Hard things have often been said of Bluenose crews. Like other general sayings, some of them are true and some of them false. But, mostly, each of them is partly true and partly false: and—'circumstances alter cases.' The fact is, that life aboard a Bluenose was just what we might expect from crews that lived a comparatively free-and-easy life ashore in a sparsely settled colony, and a very strenuous life afloat in ships which depended, like all ships, on disciplined effort for both success and safety. When national discipline is not very strong ashore it has to be enforced by hook or by crook afloat. The general public never bothered its head much about seamen's rights or wrongs in a rather 'hard' new country managing its own maritime affairs. So there certainly were occasional 'hell ships' among the Bluenoses, though very rarely except when there were Bluenose officers with a foreign crew.

This was quite in accordance with the practice all along the coast of North America. Even aboard the famous Black Ball Line of Yankee transatlantic packets in the forties there was plenty of 'handspike hash' and 'belaying-pin soup' for shirkers or mutineers. The men before the mast were mostly foreigners and riff-raff Britishers; very few were Yankees or Bluenoses. Discipline had to be maintained; and it was maintained by force. But these were not the real hell ships. 'Hell ships' were commonest among deepwatermen on long voyages round the Horn, or among the whalers when the best class of foremast hands were not to be had. Many of them are much more recent than is generally known; and even now they are not quite extinct. 'Black Taylor,' 'Devil Summers,' and 'Hell-fire Slocum' are well within living memory. Black Taylor came to a befitting end. Because the rope surged at the capstan he kicked the nearest man down, and was jumping to stamp his ribs in, when the man suddenly whipped out his knife and ripped Black Taylor up with a New Orleans nigger trick-twist for which he got six months, though really deserving none.

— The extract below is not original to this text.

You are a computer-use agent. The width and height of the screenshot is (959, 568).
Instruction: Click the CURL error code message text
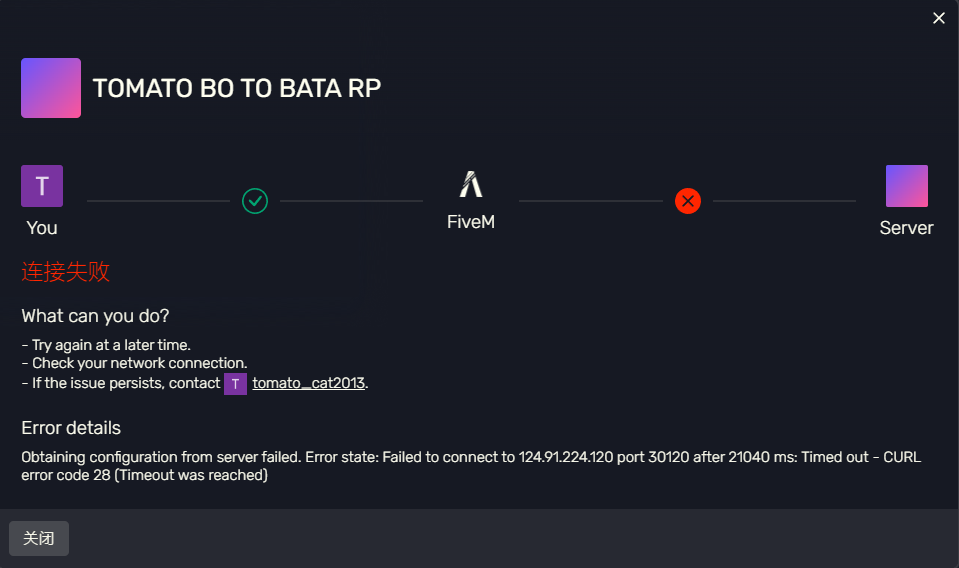471,466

But such mates and skippers always were exceptions; and, as a general rule, no better crews and vessels have ever sailed the sea than the Yankees at their prime. Their splendid clippers successfully challenged the slower Britishers on every trade route in the world. At the very time that the America was beating British yachts hull-down, the old British East Indiamen were still wallowing along with eighty hands to a thousand tons, while a Yankee thousand-tonner could sail them out of sight with forty. The British excuse was that East Indiamen required a fighting crew as well as a trading one, and that British vessels were built to last, not simply put together to make one flashy record. But after the Napoleonic wars the British Navy could police the world of waters; so double numbers were no longer needed; and if East Indiamen were built to last, how was it they only went an average of six times out and six times home before being broken up?

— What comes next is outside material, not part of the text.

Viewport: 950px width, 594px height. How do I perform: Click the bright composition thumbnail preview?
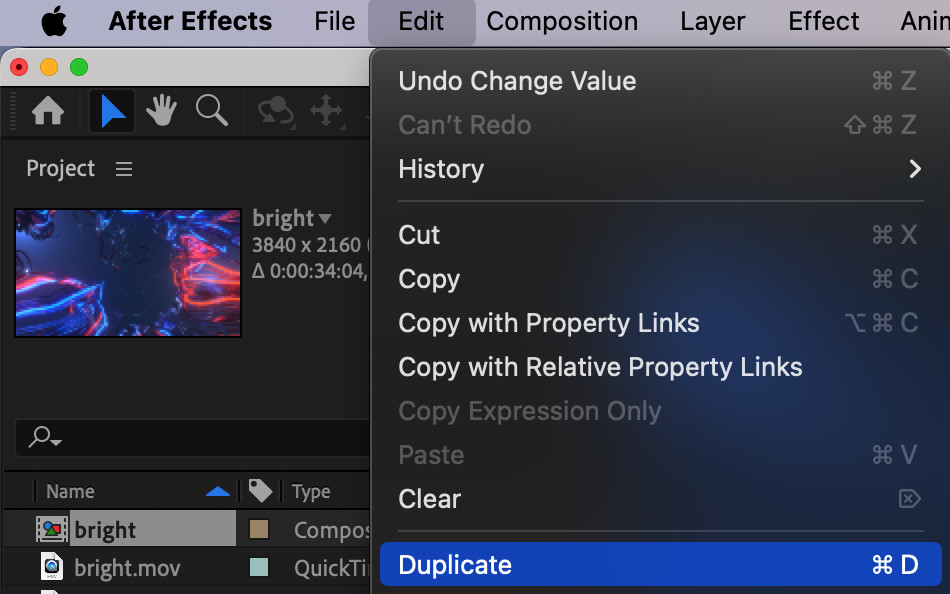tap(128, 272)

Nor was it only in speed that the Yankees were so far ahead. They paid better wages, they gave immeasurably better food, they were smarter to look at and smarter to go, their rigging was tauter, their sails better cut and ever so much flatter on a wind, their cargo more quickly and scientifically stowed, and, most important point of all, their discipline quite excellent. Woe betide the cook or steward whose galley or saloon had a speck of dirt that would make a smudge on the skipper's cleanest cambric handkerchief! It was the same all through, from stem to stern and keel to truck, from foremast hand to skipper. Aboard the best clippers the system was well-nigh perfect. Each man had found, or had the chance of finding, the position for which he was most fit. The best human combination of head and heart and hand was sure to come to the top. The others would also find their own appropriate levels. But shirkers, growlers, flinchers, and mutineers were given short shrift. The officers were game to the death and never hesitated to use handspikes, fists, or firearms whenever the occasion required it. As for sea-lawyers—the canting equivalent of ranting demagogues ashore—they could hardly have got a hearing among any first-rate crew. No admiralissimo ever was a greater hero to a junior midshipman than the best Yankee skippers were to the men before the mast. There's no equalitarian nonsense out at sea.